Reclamation of postindustrial landscape in Italy is important not only for housing and commercial development, but also for recreation and nature conservation. However, there are several problems connected to the redevelopment of brown-field, which may prevent the successful establishment of newly planted trees (Dickinson et al. 2005). In fact, because of the lack of topsoil, plant growth will rely on imported topsoil from other sites or on topsoil-forming amendments such as composted materials.
Organic compost materials generally have long-term beneficial effects on soil physical properties, although in the short term, these benefits are less evident (Watson 2002; Ferrini et al. 2005). Some research projects have shown that organic amendments have a potential role in ensuring quality restoration works (Hornick and Parr 1987; WRAP 2006) and their application is beneficial and relatively inexpensive (Vetterlein and Hüttl 1999). This works well with the European Union countries where the target is to decrease the quantity of organic waste going to landfill sites by 20% by 2010 and by 50% by 2050 (Council Directive 1999/31/EC). The follow up of this directive could result in a large increase in composted organic wastes (Crowe et al. 2002).

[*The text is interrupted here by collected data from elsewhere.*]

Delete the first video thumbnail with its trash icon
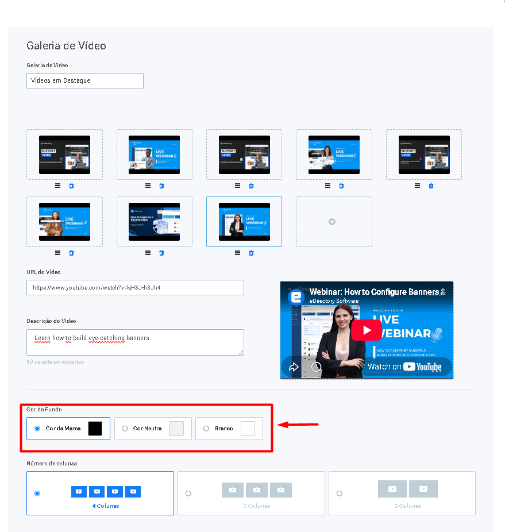This screenshot has height=532, width=505. coord(71,186)
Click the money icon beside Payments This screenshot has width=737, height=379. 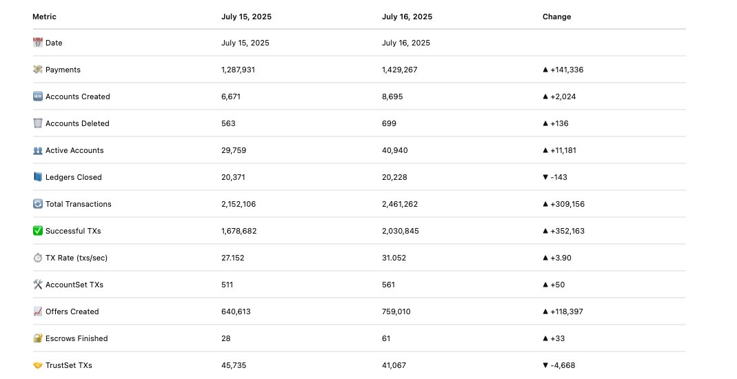tap(38, 70)
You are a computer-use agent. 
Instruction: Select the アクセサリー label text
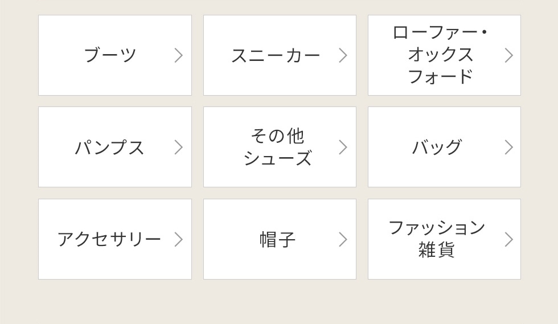pos(109,239)
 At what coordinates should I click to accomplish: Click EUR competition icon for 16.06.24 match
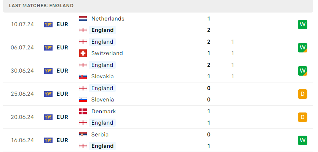pos(48,140)
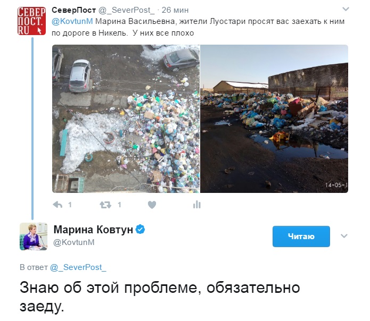Click the reply arrow icon under the tweet

[57, 205]
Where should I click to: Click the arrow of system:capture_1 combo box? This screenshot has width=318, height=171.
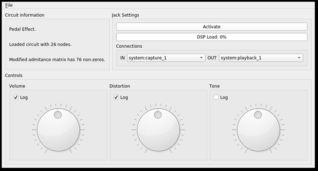click(202, 58)
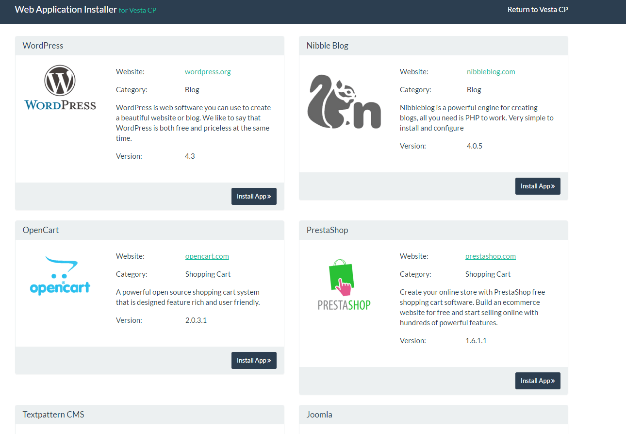Click the Nibble Blog squirrel logo
Viewport: 626px width, 434px height.
click(x=344, y=101)
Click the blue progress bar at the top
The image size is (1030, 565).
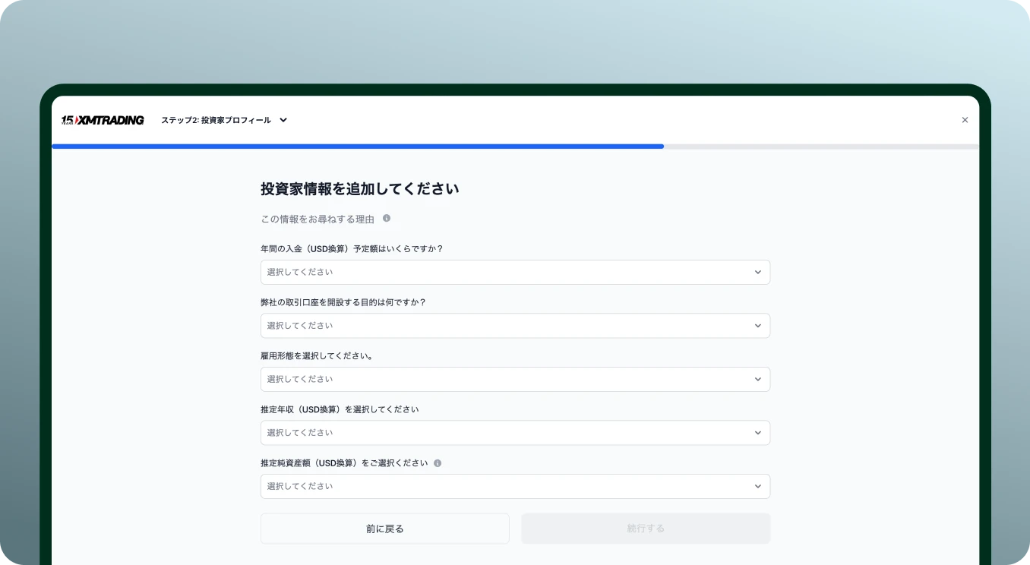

Besides soil quality, other important components of planting sites are the open soil surface and the surface treatment over the rooting zone (Coder 1996; Trowbridge and Bassuk 2004).
In many urban sites, the soil surface is covered after planting; typical coverings of paving stones, asphalt, and concrete are impermeable to water and oxygen required by both the tree roots and the soil for proper functioning (Bradshaw et al. 1995). Metal grids or grates used in conjunction with concrete allow water and oxygen exchange only if the soil is not compacted and these grid or grates are also expensive.
Planting the area around the trees with small shrubby cover seems to have a very beneficial effect on soil humus and microorganisms (Bernatzky 1978). Benefits are probably the result of the fact that with groundcover, the risk of being walked on is much reduced.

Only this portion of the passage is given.